Fregavo il giornale a mia madre, indignata dal contenuto prosaico, quando l’amore per me significava più o meno cantare come una scema davanti a un pozzo o in una foresta e trovarmi un ficcanaso alle spalle che dicesse: “Ho sentito tutto e sono quello che fa per te”.

Ora capisco, ovviamente, anche se continuo a diffidare di linguaggi troppo scientifici o tecnicistici di un fenomeno che sfuggirà alle nostre analisi perfino quando si sarà trasformato in mutui da pagare e figli da sfamare.

La questione è che, tradita dall’amore romantico e dalla sua idea disneyana, l’ho confuso spesso col pathos, o più squallidamente con le montagne russe. Con quelle situazioni da amore non amore, ti chiamo non ti chiamo, oggi mi piaci e domani no…

E stavo molto attenta a scegliermi gente che mi lasciasse nell’incertezza il maggior tempo possibile (per non avere nessun dubbio, magari, con la fortunella che mi avrebbe sostituito).

Allora per me questo era diventato la normalità, come l’imprinting per le paperelle.

Adesso so che succede quando le cose “funzionano” sul serio e la questione “ma siamo innamorati? e tutti e due?” è a posto.

Prevedibilmente o meno, la domanda successiva è: e mo’?

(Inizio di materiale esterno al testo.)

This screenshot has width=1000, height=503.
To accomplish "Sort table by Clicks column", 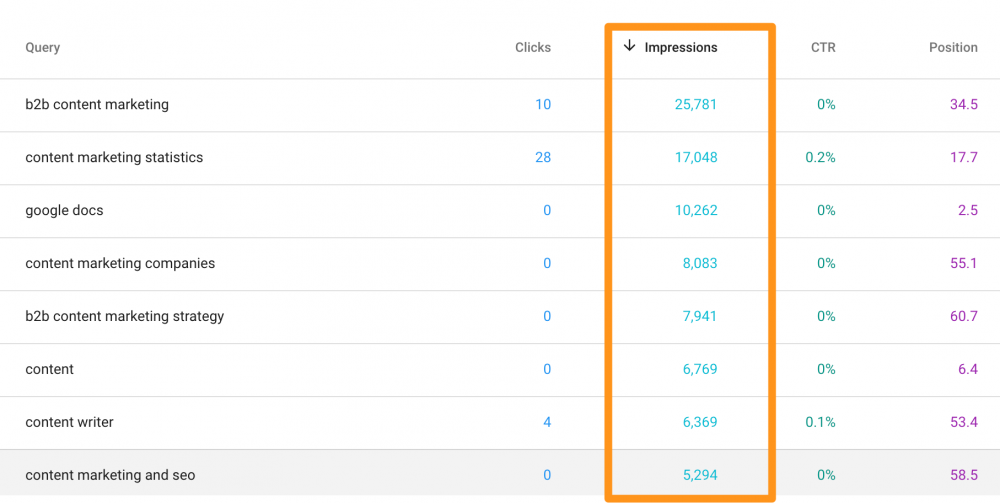I will point(532,47).
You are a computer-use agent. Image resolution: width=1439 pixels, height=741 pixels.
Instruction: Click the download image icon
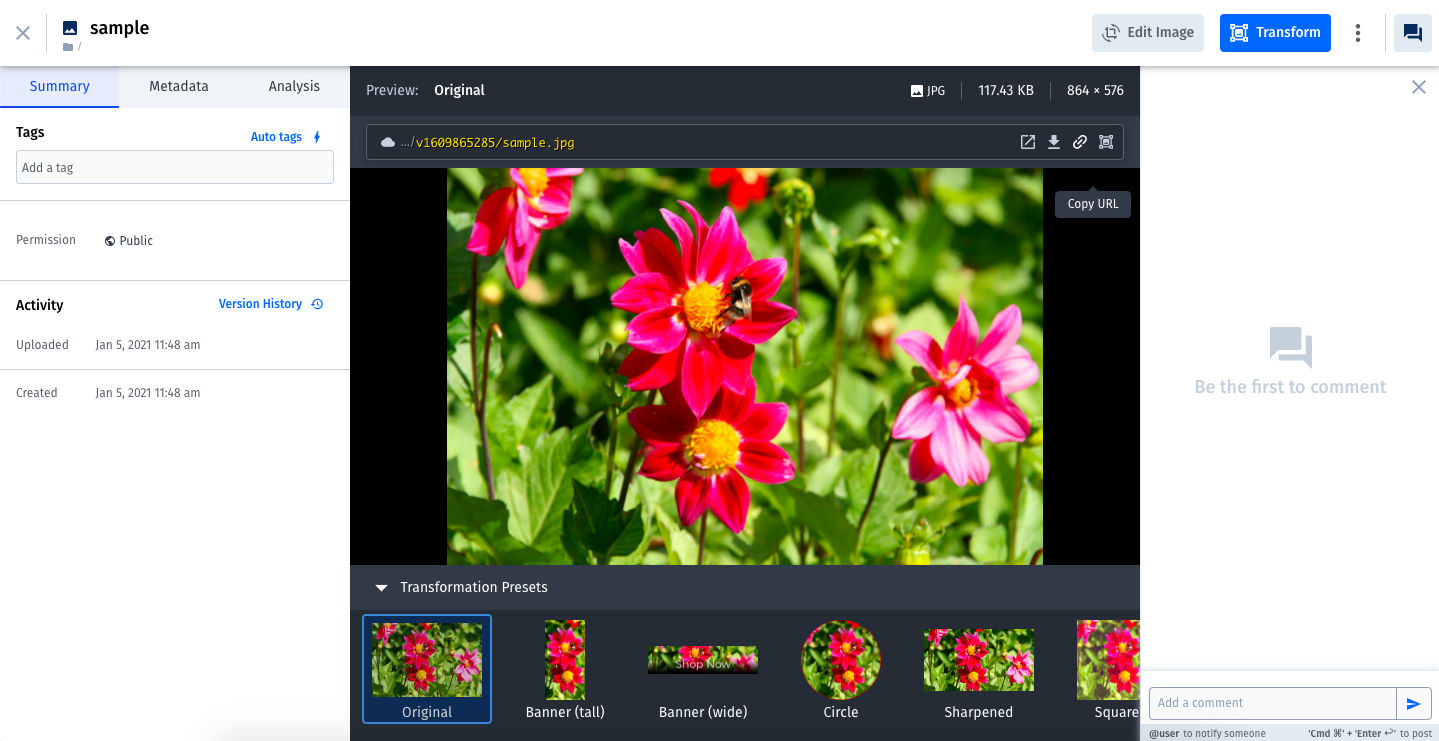(x=1054, y=143)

So che c’è gente che per evitare la risposta cerca sempre l’amore litigarello o impossibile, hai visto mai ci si dovesse annoiare o assumere responsabilità. Ma a lungo termine la trovo la più noiosa delle soluzioni, quindi l’interrogativo resta.

Insomma, se ti chiamo e rispondi sempre, se ti propongo di uscire e ci sei, anzi mi stavi chiamando tu, se non hai nessuna intenzione di metterti con la mia migliore amica o di abbandonarmi senza neanche curarti di farmelo sapere, che cavolo facciamo, tu e io?

Ecco: funzioniamo.

Non solo tra noi. Perché chi è abituato a stare la maggior parte del tempo a soffrire per amore, a non mangiare perché non ti vuole ecc. ecc., una volta svanito quest’alibi deve proprio funzionare. Vivere. Ammettere che c’è tutta un’esistenza da occupare in altro modo.

Facendo quello che vogliamo, per esempio. O quello che più ci riesce congeniale, intanto che continuiamo a fare quello che ci serve per vivere, mettere il piatto a tavola, procurarci salute e benessere q. b.

Insomma, tutto sto papiello per dire che, con buona pace di Disney, ho finalmente capito cosa significhi far funzionare un rapporto.

Significa funzionare e basta. Proprio noi.

Smettere di passare il tempo a risolvere problemi che ci creiamo da soli, come se non ne avessimo abbastanza di reali, e scoprire quante altre cose possiamo farci, con le nostre giornate.

Rischiare di annoiarci, anche.

Che per me a un certo punto diventa il più grande dei lussi.